The San Luis Obispo Police Officers Association is seeking to upend voters’ recent decision to repeal binding arbitration as a means of negotiating wages and benefits by the city’s police and fire unions.
In mid-October, the union filed a claim with the Public Employment Relations Board, a state agency that oversees the collective bargaining statutes with cities, alleging that San Luis Obispo used unfair labor practices by placing two measures on the ballot in August to repeal binding arbitration and negotiate reduced employee retirement benefits without seeking voter approval.
In August, 70 percent of San Luis Obispo voters overwhelmingly passed two ballot measures overturning binding arbitration and allowing the city to create a two-tier pension plan without voter approval.
In all, 7,723 people voted to repeal binding arbitration and 2,905 voted to keep it.
A contentious battle created a divide between the city and its public safety employees before the election. The police union’s claim asserts that the city violated state law and the city charter by refusing to meet and confer with the union before the City Council moved forward with the ballot measures.
A similar claim made by firefighters in Palo Alto was dismissed Tuesday by an administrative law judge.

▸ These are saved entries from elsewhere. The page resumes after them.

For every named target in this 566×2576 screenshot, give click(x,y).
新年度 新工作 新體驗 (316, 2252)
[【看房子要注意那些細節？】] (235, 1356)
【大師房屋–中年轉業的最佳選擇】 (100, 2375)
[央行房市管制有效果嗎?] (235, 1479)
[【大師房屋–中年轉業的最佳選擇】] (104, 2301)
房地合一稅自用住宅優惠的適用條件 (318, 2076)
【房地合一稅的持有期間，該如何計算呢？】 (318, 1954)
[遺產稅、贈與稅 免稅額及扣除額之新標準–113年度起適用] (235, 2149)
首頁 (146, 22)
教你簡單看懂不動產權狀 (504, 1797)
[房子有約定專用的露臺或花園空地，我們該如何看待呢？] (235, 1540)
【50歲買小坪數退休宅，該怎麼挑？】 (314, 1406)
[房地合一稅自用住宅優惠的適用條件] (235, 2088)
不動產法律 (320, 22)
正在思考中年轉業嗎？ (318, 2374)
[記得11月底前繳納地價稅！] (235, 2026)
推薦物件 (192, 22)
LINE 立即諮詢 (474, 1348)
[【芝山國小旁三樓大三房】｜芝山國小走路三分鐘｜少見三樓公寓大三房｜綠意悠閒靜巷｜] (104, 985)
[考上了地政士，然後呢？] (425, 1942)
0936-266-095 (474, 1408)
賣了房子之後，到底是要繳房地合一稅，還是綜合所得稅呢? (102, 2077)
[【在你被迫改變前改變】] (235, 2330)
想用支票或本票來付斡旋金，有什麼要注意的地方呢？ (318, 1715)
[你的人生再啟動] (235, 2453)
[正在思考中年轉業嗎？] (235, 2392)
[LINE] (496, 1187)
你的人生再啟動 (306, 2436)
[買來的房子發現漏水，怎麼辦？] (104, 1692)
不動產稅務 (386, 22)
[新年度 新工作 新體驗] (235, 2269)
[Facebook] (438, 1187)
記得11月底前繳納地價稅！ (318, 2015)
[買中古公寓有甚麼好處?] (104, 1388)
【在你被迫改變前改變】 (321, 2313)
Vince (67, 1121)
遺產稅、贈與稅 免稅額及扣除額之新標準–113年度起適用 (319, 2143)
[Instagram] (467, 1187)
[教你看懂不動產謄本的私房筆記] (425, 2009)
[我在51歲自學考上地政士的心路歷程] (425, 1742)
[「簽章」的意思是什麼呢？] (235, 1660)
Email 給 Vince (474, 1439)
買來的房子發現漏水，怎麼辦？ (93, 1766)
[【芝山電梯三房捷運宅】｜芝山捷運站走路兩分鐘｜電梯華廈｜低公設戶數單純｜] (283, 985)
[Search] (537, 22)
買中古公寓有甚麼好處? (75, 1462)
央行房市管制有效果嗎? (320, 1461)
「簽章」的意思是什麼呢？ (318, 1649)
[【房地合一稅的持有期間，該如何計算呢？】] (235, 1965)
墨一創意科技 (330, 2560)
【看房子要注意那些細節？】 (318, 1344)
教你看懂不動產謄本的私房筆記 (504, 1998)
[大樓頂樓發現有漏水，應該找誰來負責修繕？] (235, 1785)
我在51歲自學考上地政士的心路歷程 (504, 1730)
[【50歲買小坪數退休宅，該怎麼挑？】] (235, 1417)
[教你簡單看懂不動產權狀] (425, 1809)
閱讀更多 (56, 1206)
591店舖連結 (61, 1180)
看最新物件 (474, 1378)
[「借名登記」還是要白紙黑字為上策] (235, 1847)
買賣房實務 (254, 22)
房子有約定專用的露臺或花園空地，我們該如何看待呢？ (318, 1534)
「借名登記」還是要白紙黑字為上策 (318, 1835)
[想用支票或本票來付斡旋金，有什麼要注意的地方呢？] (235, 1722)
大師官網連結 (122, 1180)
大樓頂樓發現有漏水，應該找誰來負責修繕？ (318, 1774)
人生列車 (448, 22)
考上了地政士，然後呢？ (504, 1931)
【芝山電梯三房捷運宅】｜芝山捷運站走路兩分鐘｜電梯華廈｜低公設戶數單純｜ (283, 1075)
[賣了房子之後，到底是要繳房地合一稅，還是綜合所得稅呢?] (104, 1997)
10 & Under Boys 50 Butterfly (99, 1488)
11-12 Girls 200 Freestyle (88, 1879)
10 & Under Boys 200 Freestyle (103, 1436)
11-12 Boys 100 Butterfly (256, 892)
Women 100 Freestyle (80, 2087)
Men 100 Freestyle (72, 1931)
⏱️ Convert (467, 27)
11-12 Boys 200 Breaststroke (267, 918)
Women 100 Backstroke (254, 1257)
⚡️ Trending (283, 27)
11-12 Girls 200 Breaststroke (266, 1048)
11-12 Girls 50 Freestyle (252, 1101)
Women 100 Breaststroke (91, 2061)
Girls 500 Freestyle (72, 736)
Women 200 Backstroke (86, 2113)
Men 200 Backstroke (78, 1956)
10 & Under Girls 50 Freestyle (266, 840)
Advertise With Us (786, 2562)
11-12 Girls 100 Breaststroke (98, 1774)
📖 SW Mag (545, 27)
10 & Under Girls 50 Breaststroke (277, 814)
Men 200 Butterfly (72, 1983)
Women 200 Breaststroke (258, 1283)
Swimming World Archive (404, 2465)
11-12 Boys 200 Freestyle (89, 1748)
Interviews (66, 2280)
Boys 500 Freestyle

The International Association of Fire Fighters, Local 1319, filed an unfair practice charge against the city of Palo Alto with the Public Employment Relations Board in September. That was before Palo Alto voters on Nov. 8 repealed binding arbitration with more than two-thirds of the vote.
The 29-page ruling issued by Administrative Law Judge Shawn P. Cloughesy confirmed that Palo Alto had met its obligations to the union.
In San Luis Obispo, this is not the police union’s first legal attempt to prevent the repeal of binding arbitration. The police union filed a lawsuit in San Luis Obispo Superior Court prior to the election but failed to get a court order to stop the vote from moving forward. The union’s attorney, Alison Berry Wilkinson, did not pursue the lawsuit after that.
Police union President Matt Blackstone could not be reached for comment Thursday.
The complaint filed with PERB is the union’s latest attempt to derail the removal of binding arbitration from the city’s charter.
City Attorney Christine Dietrick noted in an email Wednesday to The Tribune that she continues “to believe that the city acted lawfully and within its rights and that the continued pursuit of these actions is an unfortunate misdirection of time and resources that could be better spent reaching reasonable resolutions of the very difficult issues facing the city.”